Begripsmatige overeenstemming tussen merk ‘HEKSENKAAS’ en teken ‘WITTE WIEVENKAAS’

02-03-2017 Print this page
IEPT20170228, Hof Den Haag, Levola v FFF
(Met dank aan Josine van den Berg en Allard Ringnalda, KLOS c.s. Advocaten)

Verwarringsgevaar tussen Beneluxwoordmerk ‘HEKSENKAAS’ en (aanvrage voor) Benelux woordmerk ‘WITTE WIEVENKAAS’: begripsmatige overeenstemming tussen dominante bestanddelen ‘HEKSEN’ en ‘WITTE WIEVEN’ - beide zijn immers bovennatuurlijke magische vrouwelijke verschijningen met een negatieve connotatie. Geringe mate sprake van visuele en auditieve overeenstemming tussen merk en teken vanwege het in beide tekens voorkomende elementen KAAS en daarvoor de lettercombinatie –EN en soortgelijke waren. Het voorgaande geldt dienovereenkomstig voor de oppositie tegen de depots van het woord-/beeldmerk en het verpakkingsbeeldmerk. Waar bij de beoordeling van het woord-/beeldmerk door het hof wordt toegevoegd dat de beeldelementen de begripsmatige overeenstemming versterken gezien de associatie met onheil.

MERKENRECHT

Hoger beroep tegen beslissing van het BBIE waarin de door Levola ingestelde oppositie tegen de inschrijving van het woordmerk ‘WITTE WIEVENKAAS’ van Fanofinefood (FFF) is afgewezen. De oppositie was gebaseerd op de BNL inschrijving van het woordmerk HEKSENKAAS. Het BBIE overwoog dat het teken en het merk op visueel, auditief en begripsmatig vlak niet overeenstemmen, zodat er geen sprake kan zijn van verwarringsgevaar.

Het hof oordeelt als volgt. De voedingswaren waarvoor het teken en het merk zijn gedeponeerd/zijn ingeschreven, zijn naar hun aard bestemd voor het grote publiek. Voorts oordeelt het hof dat er sprake is van een begripsmatige overeenstemming is tussen de dominante bestanddelen HEKSEN en WITTE WIEVEN. Een deel van het publiek zal ‘witte wieven’ zien als veelal geïsoleerd levende vrouwelijke magische wezens met veelal kwaadaardige bedoelingen, die angst in boezemen en daarmee als een soort heksen. De begripsinhoud ligt zo dicht bij de hiervoor vermelde begripsinhoud van het begrip “heks” dat ook dan sprake is van begripsmatige overeenstemming: beide zijn immers bovennatuurlijke magische vrouwelijk verschijningen met een negatieve connotatie. Het publiek zal zowel heks als het witte wief zien als behorend tot een uitzonderlijke categorie wezens/verschijnselen. Voor de vaststelling van de begripsmatige overeenstemming is geen vereiste dat het gehele relevante publiek op de hoogte is van de betekenis van de in merk en teken gebruikte aanduiding. Daar komt bij dat ook als iemand niet weet welke magische kenmerken aan witte wieven worden toegekend, deze persoon op zijn minst zal weten dat de term witte wieven verwijst naar fictieve vrouwelijke wezens en at die term een negatieve connotatie heeft en dat het product zal worden begrepen als een kaas die is gemaakt van, voor en/of door een fictief vrouwelijk wezen met een negatieve connotatie.

Opdracht → Neem uit de tekst over het merk HEKSENKAAS letterlijk het gedeelte over dat opent met de woorden waarin "Hoger beroep tegen" voorkomt en sluit met "zijn van verwarringsgevaar.".

Aangeleverde gegevens →
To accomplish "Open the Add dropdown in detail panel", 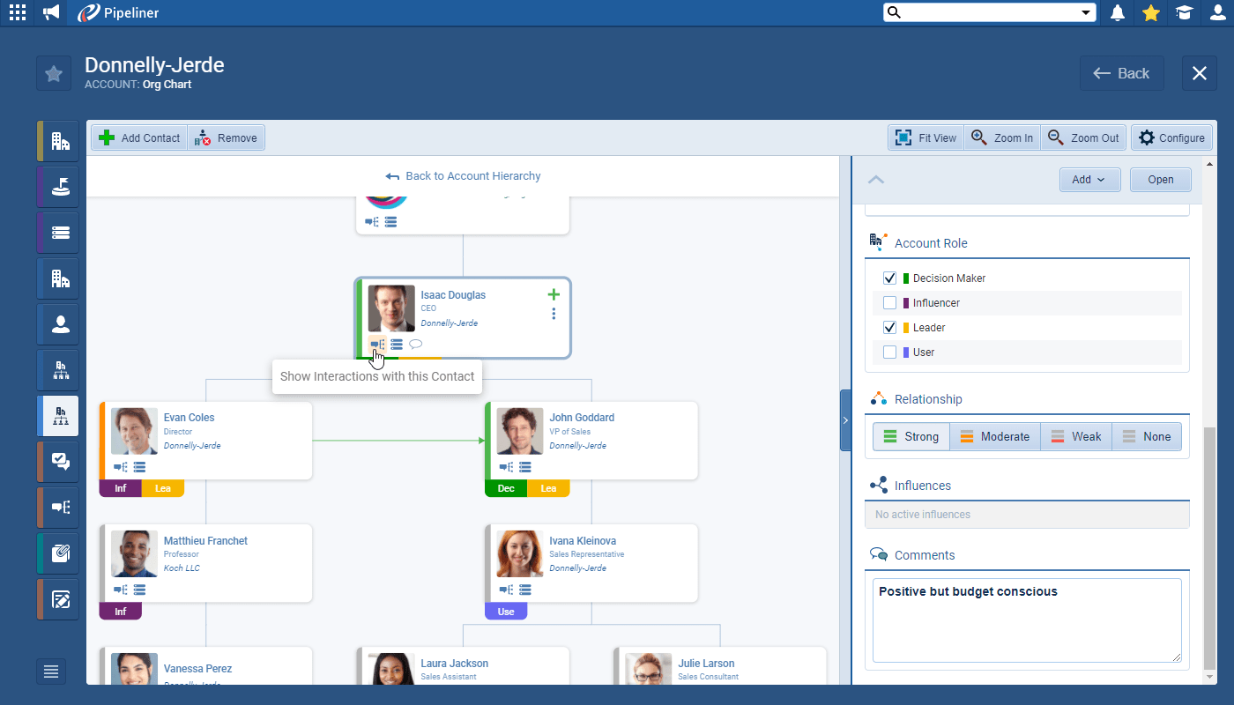I will 1089,180.
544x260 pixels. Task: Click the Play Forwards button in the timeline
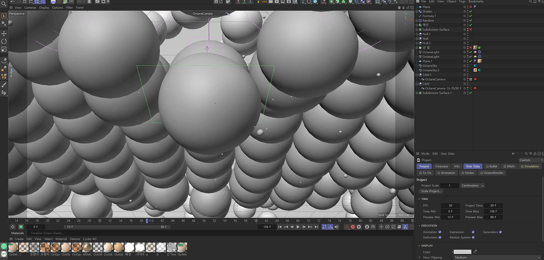pos(298,227)
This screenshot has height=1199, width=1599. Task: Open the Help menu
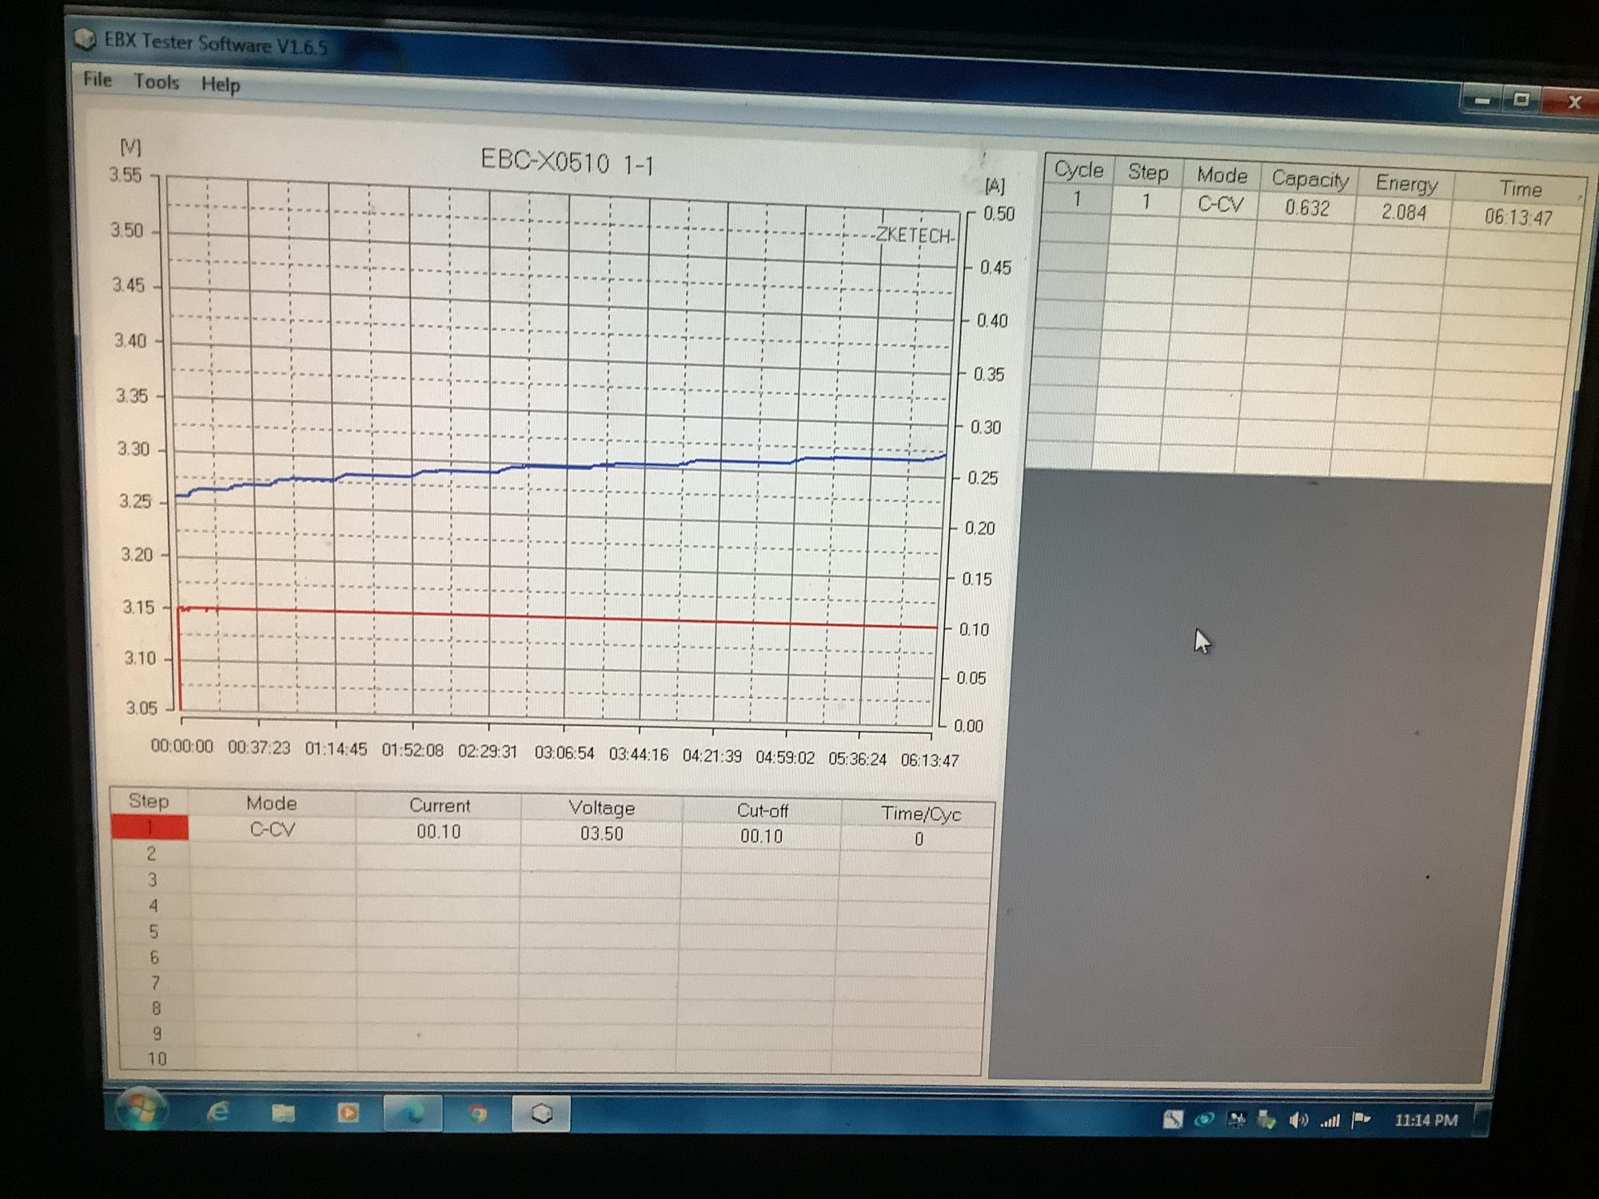[x=221, y=84]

Antwoord →
Hoger beroep tegen beslissing van het BBIE waarin de door Levola ingestelde oppositie tegen de inschrijving van het woordmerk ‘WITTE WIEVENKAAS’ van Fanofinefood (FFF) is afgewezen. De oppositie was gebaseerd op de BNL inschrijving van het woordmerk HEKSENKAAS. Het BBIE overwoog dat het teken en het merk op visueel, auditief en begripsmatig vlak niet overeenstemmen, zodat er geen sprake kan zijn van verwarringsgevaar.